• **TASK INSTRUCTIONS**
Reproduce the listing word for word, from its first line through the line containing "click(x=1389, y=809)", both included. Leave the pictures out.

**********

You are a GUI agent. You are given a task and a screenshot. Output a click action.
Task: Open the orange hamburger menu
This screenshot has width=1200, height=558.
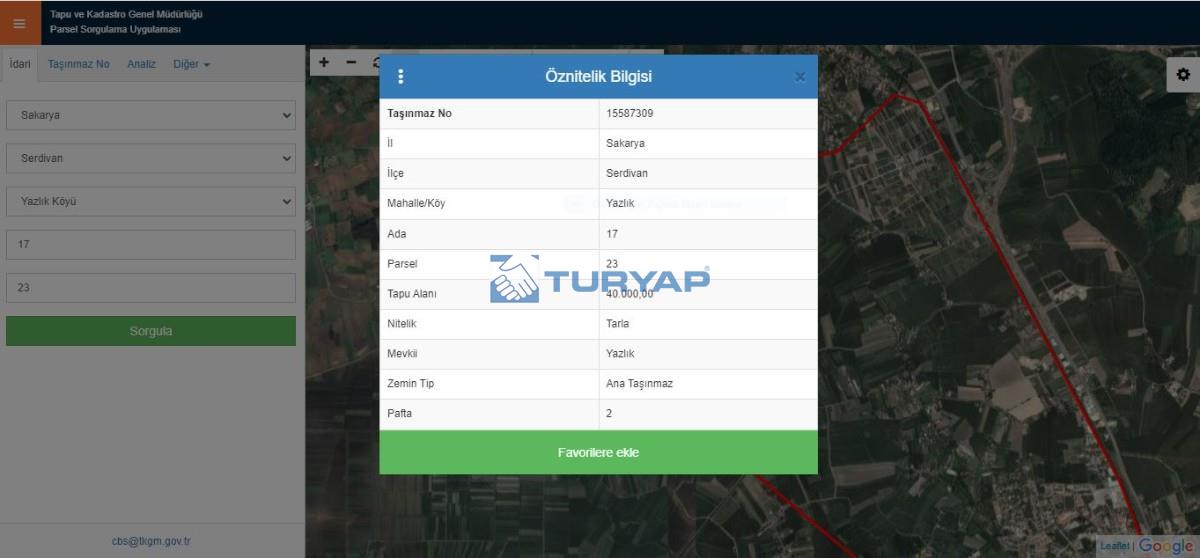[20, 23]
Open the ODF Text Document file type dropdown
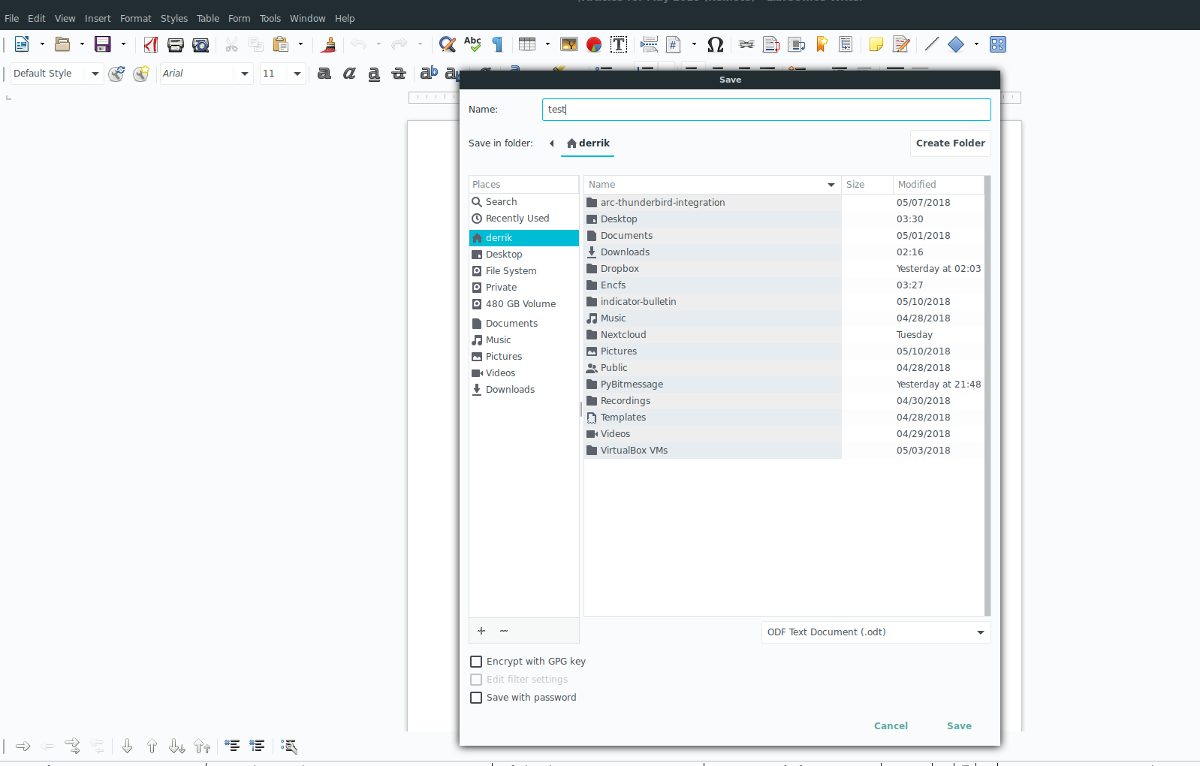The width and height of the screenshot is (1200, 766). [875, 632]
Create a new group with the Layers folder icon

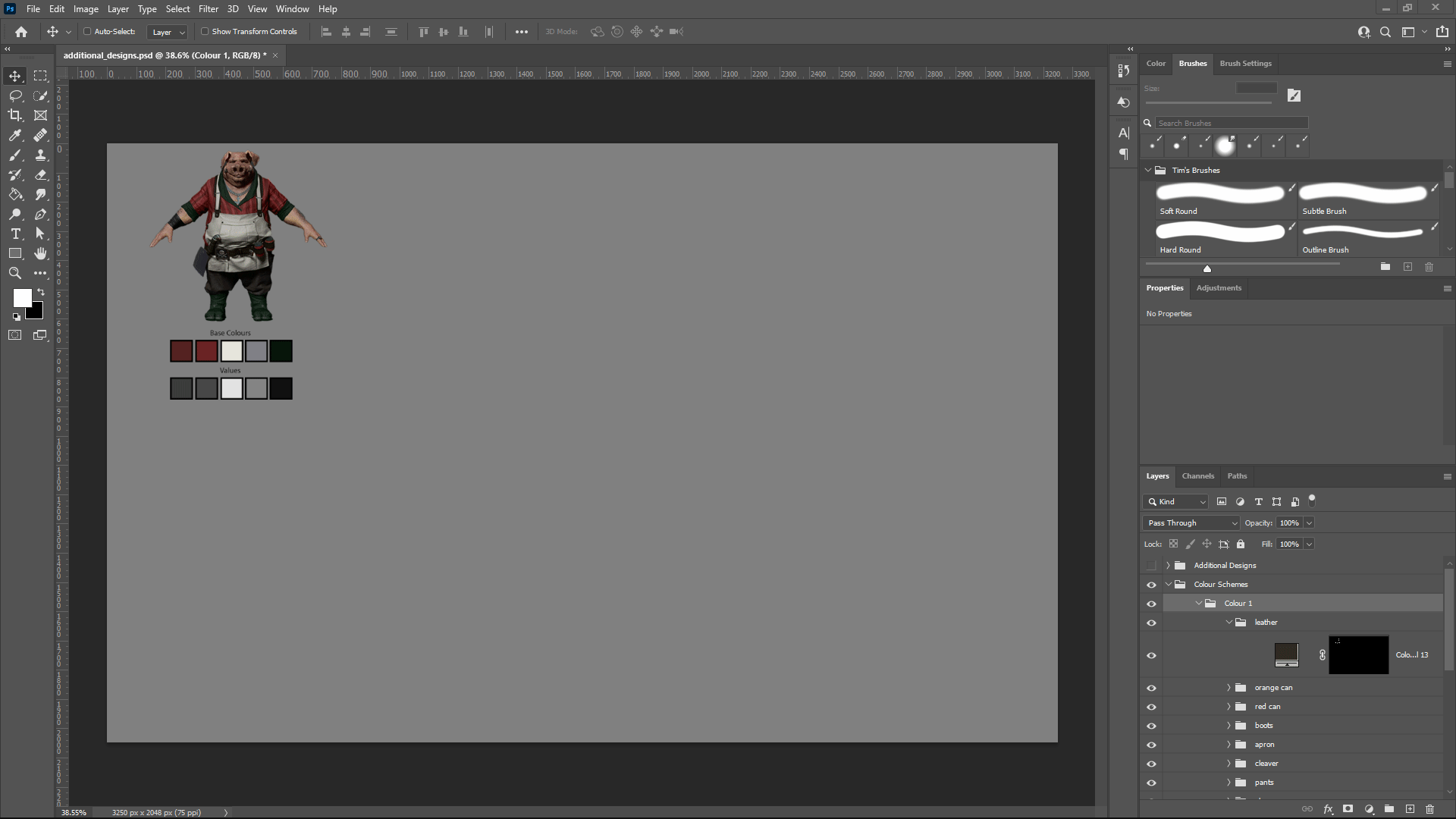click(x=1389, y=809)
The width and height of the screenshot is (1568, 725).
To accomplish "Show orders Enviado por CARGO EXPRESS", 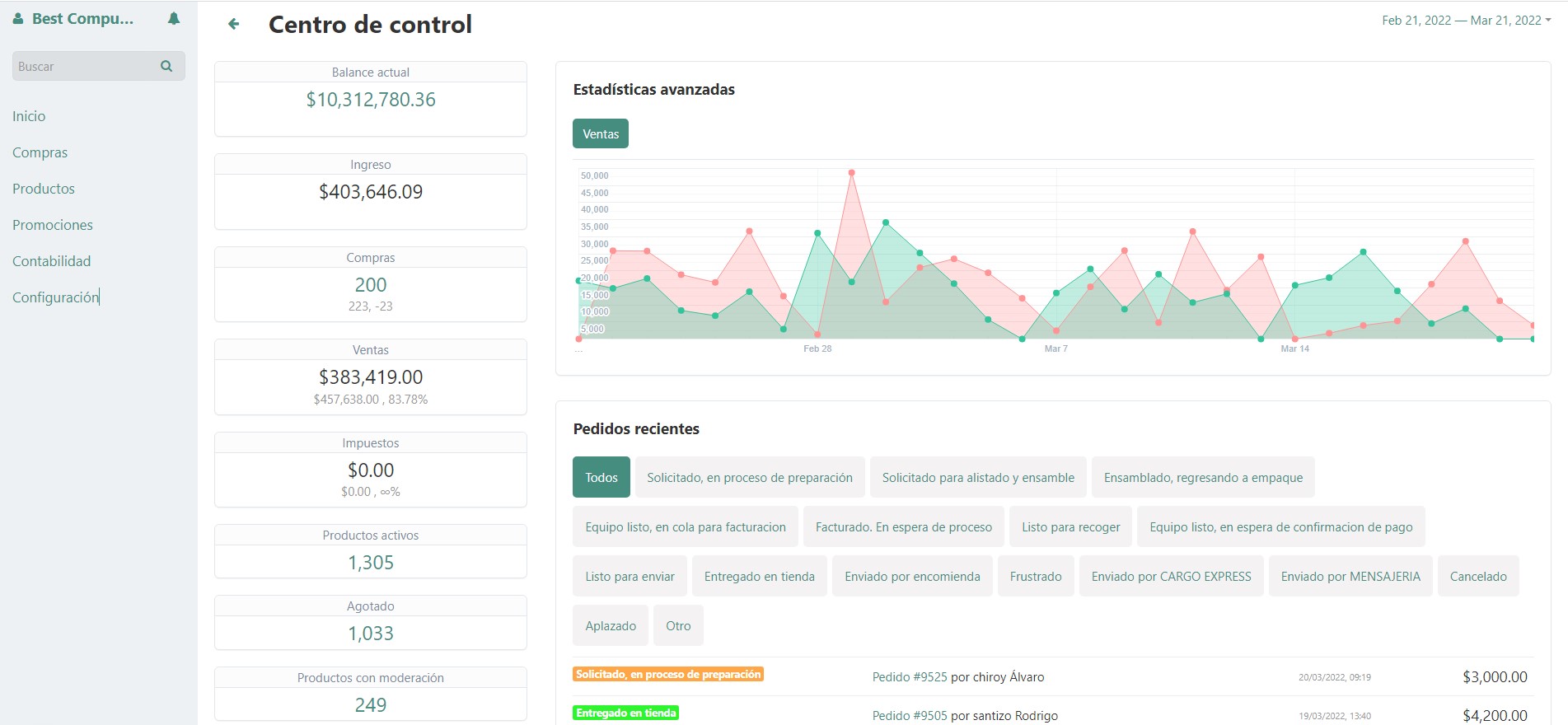I will coord(1171,576).
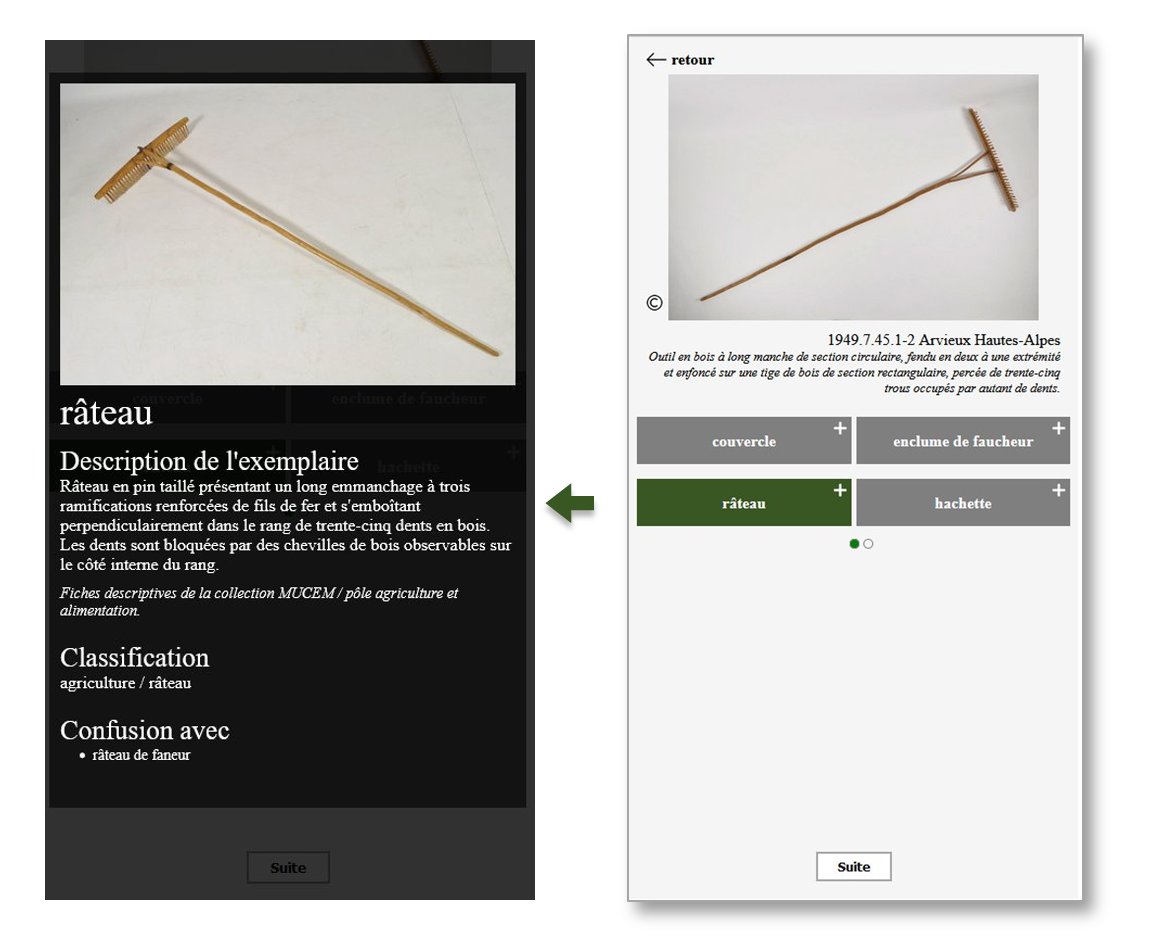Open the rake photo in the right panel

pos(854,197)
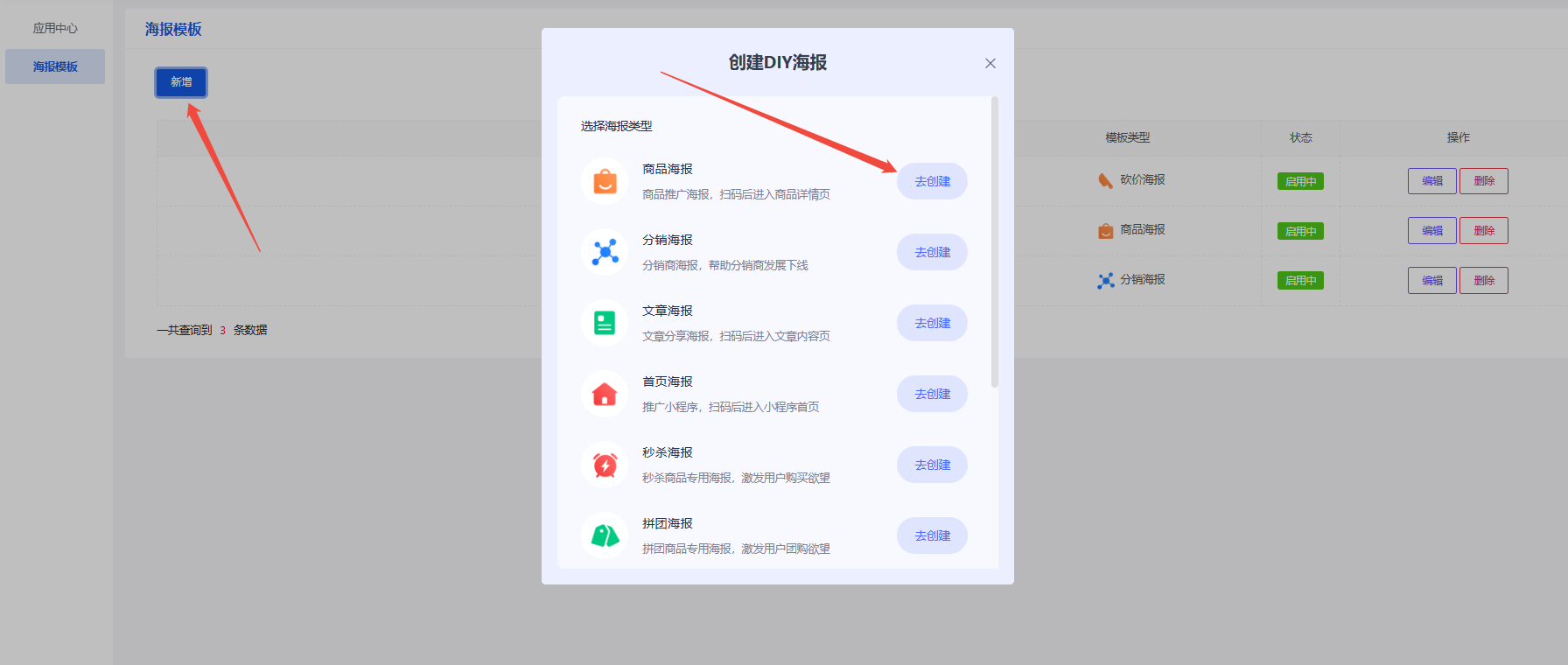1568x665 pixels.
Task: Edit the 砍价海报 template row
Action: (x=1432, y=181)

**********

• **COMPLETED TASK**
You are a GUI agent. You are given a task and a screenshot. Output a click action.
Task: Open the orange hamburger menu
This screenshot has width=1200, height=558.
[20, 23]
Open the ODF Text Document file type dropdown
The width and height of the screenshot is (1200, 766). [875, 632]
Create a new group with the Layers folder icon

click(x=1389, y=809)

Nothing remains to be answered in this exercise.